++++ Exercise input

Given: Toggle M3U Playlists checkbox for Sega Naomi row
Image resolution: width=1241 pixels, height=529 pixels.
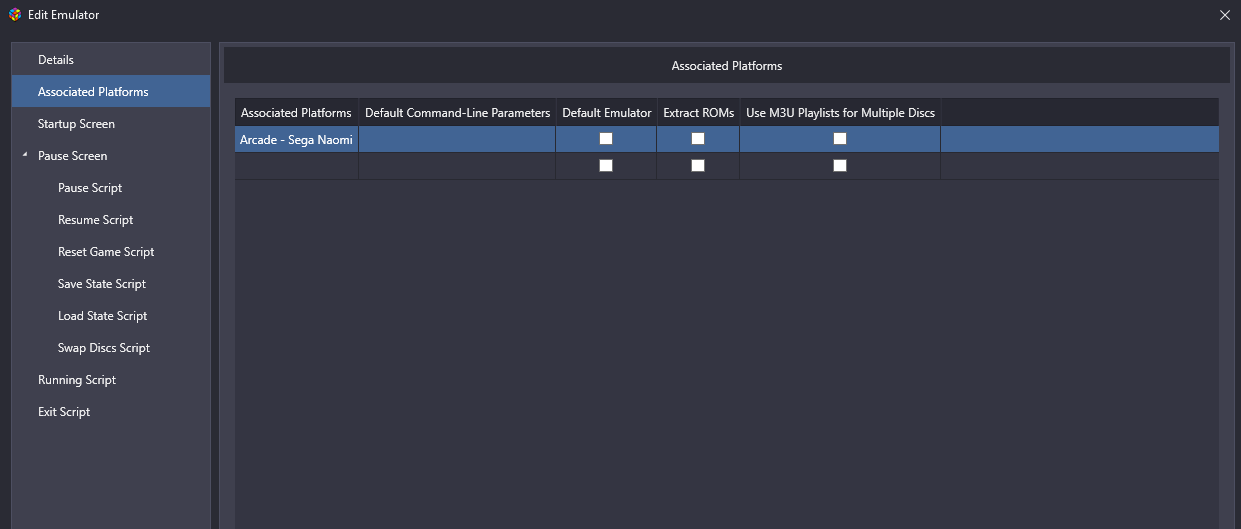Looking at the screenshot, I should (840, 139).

++++++++
++++ Exercise input

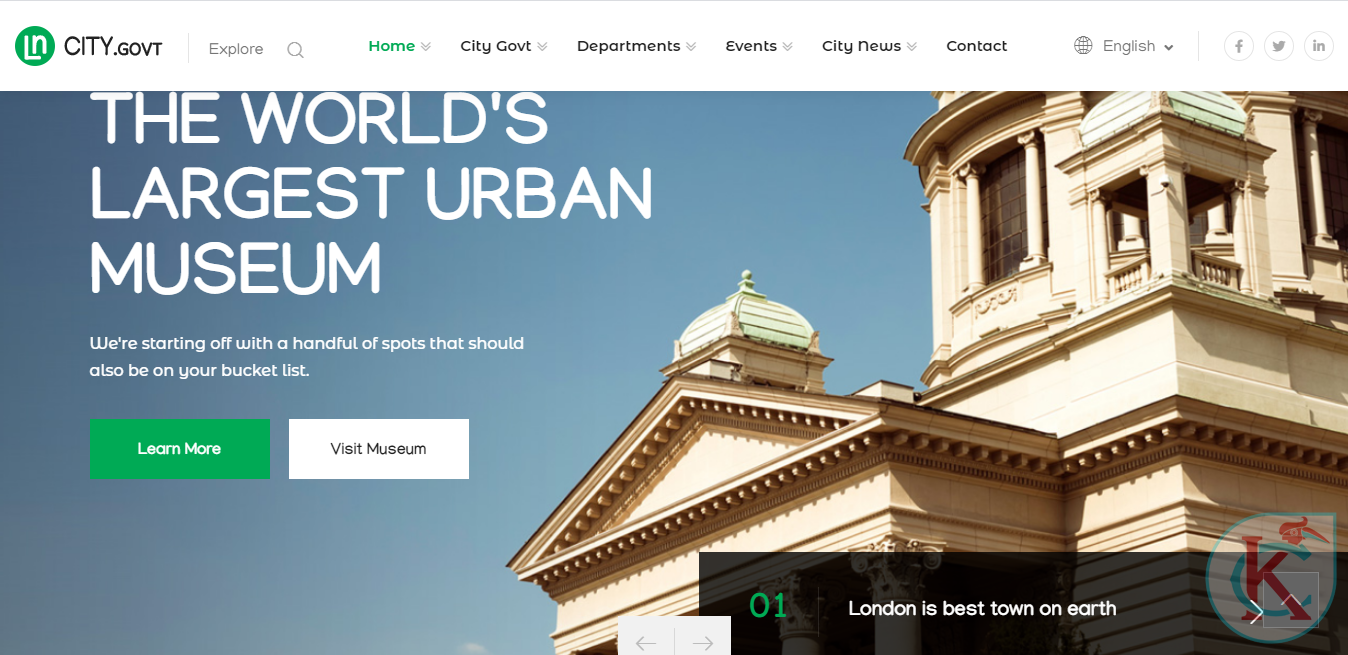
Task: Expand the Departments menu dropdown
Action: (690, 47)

++++++++
++++ Exercise input

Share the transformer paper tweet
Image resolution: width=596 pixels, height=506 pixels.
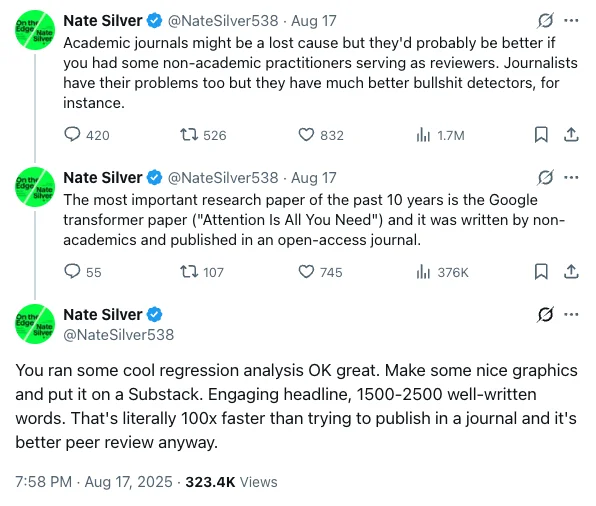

++++++++

[Problem] Copy the material above word for word, from the line containing "Given: Toggle M3U" through the line containing "Looking at the", both lines included. Leave the pictures out.

[Worked answer]
Given: Toggle M3U Playlists checkbox for Sega Naomi row
Image resolution: width=1241 pixels, height=529 pixels.
Looking at the screenshot, I should (840, 139).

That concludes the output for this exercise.